Marinetti, il Futurismo, le ‘sue’ Donne: una mostra a Nuoro

 

Filippo Tommaso Marinetti e poi… tante donne, seguaci del maestro del Futurismo e loro stesse futuriste. Una mostra le celebra tutte, a cominciare dalla moglie Benedetta Cappa, pittrice, poetessa e scenografa. Si chiama ‘L’elica e la luce. Le futuriste’ ed è visitabile fino al 10 giugno al MAN di Nuoro, in Sardegna.

Ci sono figure di primissimo piano, un centinaio di opere di letterate, scrittrici, teoriche. Tutte rapite dal Manifesto di Marinetti, in particolare dal punto nove: “Il disprezzo per la donna”, dove il Maestro sostiene di non sopportare il modello di donna svenevole, fragile, ossessionante e fatale proposto dall’Ottocento e da D’Annunzio. Finendo per dichiarare: “Le donne sono quel che sono. Cioè la parte migliore dell’umanità”. Naturale che in tante si facessero rapire da questi ideali. E che seguissero la strada tracciata da Marinetti nelle arti. A cominciare, appunto, dalla moglie, “Tre volte Benedetta”, come dirà Ada Negri. Donna che seguirà il marito ovunque, tra mostre e viaggi, e che concepirà tre figlie, tutte futuriste naturalmente.

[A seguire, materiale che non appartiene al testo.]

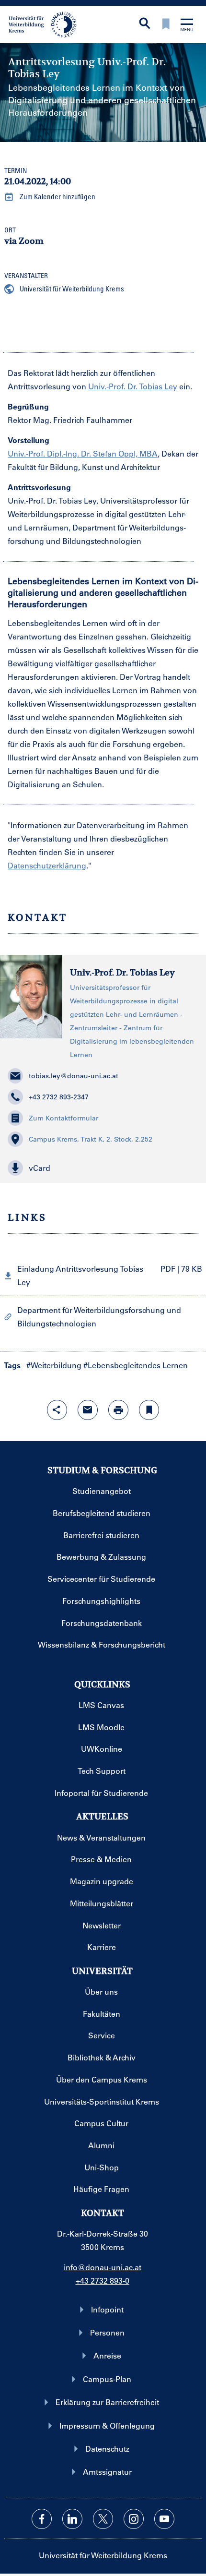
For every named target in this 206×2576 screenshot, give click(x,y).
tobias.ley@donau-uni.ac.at (73, 1075)
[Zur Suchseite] (144, 24)
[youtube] (164, 2519)
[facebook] (42, 2519)
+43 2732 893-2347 (59, 1097)
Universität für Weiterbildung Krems (71, 288)
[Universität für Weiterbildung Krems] (46, 23)
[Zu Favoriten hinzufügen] (149, 1410)
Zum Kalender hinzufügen (56, 196)
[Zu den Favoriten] (165, 24)
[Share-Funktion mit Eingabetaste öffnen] (57, 1410)
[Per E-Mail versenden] (88, 1410)
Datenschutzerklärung (47, 865)
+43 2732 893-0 (102, 2280)
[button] (103, 1168)
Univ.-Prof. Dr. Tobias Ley (132, 386)
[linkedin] (72, 2519)
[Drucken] (118, 1410)
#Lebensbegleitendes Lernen (135, 1365)
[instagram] (134, 2519)
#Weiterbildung (53, 1365)
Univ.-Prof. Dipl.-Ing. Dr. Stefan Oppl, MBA (83, 453)
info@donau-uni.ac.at (102, 2267)
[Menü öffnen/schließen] (186, 26)
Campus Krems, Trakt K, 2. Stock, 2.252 (90, 1139)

Benedetta Cappa firmerà i manifesti a aderirà al ‘Tattilismo’ di Balla e Depero, secondo i programmi dell’omonimo Manifesto. Del resto, il Futurismo abbraccia tutto: mostre, libri, tecniche, arredi, abiti, parole. Si dipinge e si pubblica. L’altra metà del cielo esce allo scoperto. Marinetti stesso tiene a battesimo una per una le allieve, con brevissime prefazioni. Ci sono Benedetta Marisa Mori, discendente di Gian Lorenzo Bernini, e Adele Gloria, tra le altre, in mostra a Nuoro. La seconda porta da Catania a Roma la sua pittura, fino a esporre in Quadriennale. Benedetta decora con enormi pannelli ancora in loco (la nuova fede nell’aeropittura, 1929) il Palazzo delle Poste di Palermo. Poi c’è Regina, scultrice e motociclista, che traghetta le prime forme sintetiche di futurismo, metalli, tagli di fogli d’alluminio, a un’astrazione senza tempo, di qualità. Natura e geometria si fondono.

E ancora: Bruna Pestagalli Somenzi, detta Brunas, moglie di Mino Somenzi, arrivata dall’Argentina per innamorarsi dell’artista e dell’arte, del movimento. Iniziò a dipingere, a realizzare tende e arazzi. Si fece chiamare Brunas perché il marito era Minos. C’è Barbara (Biglieri Scurto), morta nel 2002. A 18 anni scappò di casa per prendere il brevetto di volo. Poi andò in Biennale. Donne di immenso talento, invase dal Futurismo. Fino a quel momento volutamente ignorate e nascoste dalla società. Nella mostra sarda le potete rivedere. E potete capire che la rivoluzione femminista è iniziata così.